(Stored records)
┄┄┄┄┄┄
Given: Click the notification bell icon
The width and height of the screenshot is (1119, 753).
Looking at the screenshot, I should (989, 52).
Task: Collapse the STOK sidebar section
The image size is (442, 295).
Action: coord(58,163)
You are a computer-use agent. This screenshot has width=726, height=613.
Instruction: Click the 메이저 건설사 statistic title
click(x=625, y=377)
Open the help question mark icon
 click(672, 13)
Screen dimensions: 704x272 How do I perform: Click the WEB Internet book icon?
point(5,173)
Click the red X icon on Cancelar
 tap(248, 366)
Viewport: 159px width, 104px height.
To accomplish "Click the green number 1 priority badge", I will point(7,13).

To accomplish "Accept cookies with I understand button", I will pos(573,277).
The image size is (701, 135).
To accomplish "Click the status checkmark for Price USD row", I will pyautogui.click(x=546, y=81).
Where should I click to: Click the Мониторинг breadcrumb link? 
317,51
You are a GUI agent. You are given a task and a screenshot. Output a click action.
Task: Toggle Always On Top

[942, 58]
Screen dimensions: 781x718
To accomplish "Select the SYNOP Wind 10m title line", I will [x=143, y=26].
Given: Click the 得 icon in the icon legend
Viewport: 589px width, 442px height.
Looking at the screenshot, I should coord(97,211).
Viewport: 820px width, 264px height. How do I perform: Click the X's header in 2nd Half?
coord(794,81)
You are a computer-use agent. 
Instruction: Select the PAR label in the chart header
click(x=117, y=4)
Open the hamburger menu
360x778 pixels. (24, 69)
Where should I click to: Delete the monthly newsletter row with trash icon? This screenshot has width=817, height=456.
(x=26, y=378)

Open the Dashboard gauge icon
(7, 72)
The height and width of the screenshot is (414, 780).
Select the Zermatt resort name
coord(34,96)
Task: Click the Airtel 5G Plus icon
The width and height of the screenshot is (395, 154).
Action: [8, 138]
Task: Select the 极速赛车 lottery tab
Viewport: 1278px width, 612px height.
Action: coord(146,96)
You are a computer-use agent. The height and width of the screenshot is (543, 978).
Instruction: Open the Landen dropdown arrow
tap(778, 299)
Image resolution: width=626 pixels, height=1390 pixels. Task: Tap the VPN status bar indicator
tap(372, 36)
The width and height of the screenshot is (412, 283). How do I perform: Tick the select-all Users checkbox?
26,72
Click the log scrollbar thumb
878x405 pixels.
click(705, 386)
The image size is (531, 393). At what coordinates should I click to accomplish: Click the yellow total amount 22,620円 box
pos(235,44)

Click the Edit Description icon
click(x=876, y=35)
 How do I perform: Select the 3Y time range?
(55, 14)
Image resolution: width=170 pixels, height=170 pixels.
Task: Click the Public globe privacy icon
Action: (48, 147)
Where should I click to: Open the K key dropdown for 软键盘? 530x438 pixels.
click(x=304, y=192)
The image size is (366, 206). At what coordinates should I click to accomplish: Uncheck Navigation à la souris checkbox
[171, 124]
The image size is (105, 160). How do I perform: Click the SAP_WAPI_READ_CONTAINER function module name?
┄┄┄┄┄┄
[ACTIVITY]
For the string "computer", filter the data and copy out each line where it occurs.

[ANSWER BOX]
You are a computer-use agent. This screenshot has width=726, height=613.
You are a computer-use agent. 
You are a computer-use agent. The height and width of the screenshot is (543, 978).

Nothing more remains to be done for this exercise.